Cuba : Miguel Díaz-Canel dénonce trois scénarios de pression américaine
Les relations entre Washington et La Havane traversent une période de forte tension. Le président cubain, Miguel Díaz-Canel, a exposé trois scénarios qu'il attribue à l'administration américaine, allant de la pression économique à l'intervention militaire, dans un contexte de crise humanitaire et énergétique.
L'asphyxie économique pour provoquer un changement
Le chef de l'État cubain a accordé un entretien au média espagnol eldiario.es. Il a détaillé la stratégie américaine visant à créer une crise interne. Selon lui, le premier scénario consiste à utiliser l'asphyxie économique pour déclencher une explosion sociale, offrant ainsi aux États-Unis un prétexte humanitaire pour intervenir.
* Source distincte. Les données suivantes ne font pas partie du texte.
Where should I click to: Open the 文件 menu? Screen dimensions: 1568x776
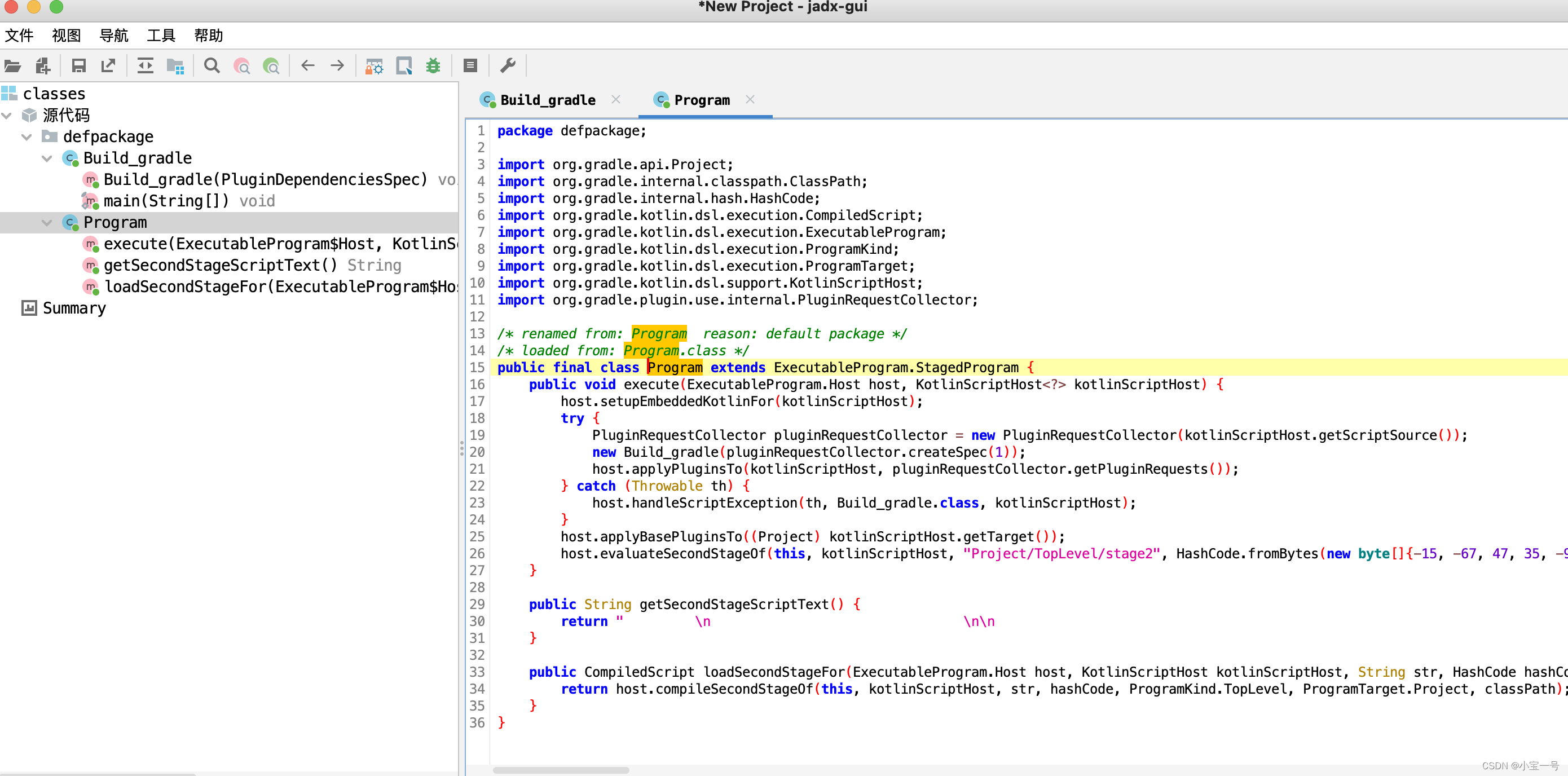click(x=19, y=36)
Un deuxième scénario repose sur un dialogue coercitif. L'objectif affiché serait de prendre le contrôle de l'économie cubaine pour forcer un changement de système politique. Cette politique de pression maximale a déjà poussé plusieurs entreprises étrangères, notamment dans le secteur hôtelier, à réduire leurs activités par crainte de sanctions, aggravant les pénuries et la crise énergétique que traverse l'île.
Des sanctions ciblées contre les plus hauts responsables
Depuis janvier, l'administration de Donald Trump a considérablement durci sa politique. Washington a imposé un blocus pétrolier et sanctionné de nombreuses entités et responsables, dont Miguel Díaz-Canel lui-même, son épouse, et des membres de la famille Castro. Le Département d'État a également annoncé de nouvelles mesures contre des entités accusées d'activités subversives.
La justice américaine a par ailleurs inculpé l'ancien président Raúl Castro dans une affaire datant de 1996. La Havane a vivement condamné cette décision, la qualifiant d'instrumentalisation politique visant à accroître la pression sur le régime.
Souveraineté et menace d'agression militaire
Le troisième scénario évoqué par le président cubain est celui d'une agression militaire directe. Miguel Díaz-Canel affirme que ces hypothèses ne relèvent pas de l'alarmisme, mais s'appuient sur les déclarations répétées de responsables américains comme Marco Rubio. Il souligne la nécessité pour Cuba de se préparer à sa défense pour éviter toute défaite.
Malgré ces tensions, les deux pays maintiennent des canaux diplomatiques ouverts. La Havane réaffirme sa volonté de dialogue, à condition qu'il se tienne sur une base d'égalité et sans ingérence dans son système politique. Ce principe de souveraineté résonne comme une constante dans les relations internationales, rappelant l'importance du respect mutuel entre les nations.
Pendant ce temps, la population cubaine fait face à des coupures d'électricité prolongées et des pénuries de carburant. Un navire transportant 1 700 tonnes d'aide alimentaire en provenance du Mexique et du Belize est récemment arrivé sur l'île. Washington attribue ces difficultés au système cubain, tandis que La Havane y voit le résultat direct des sanctions.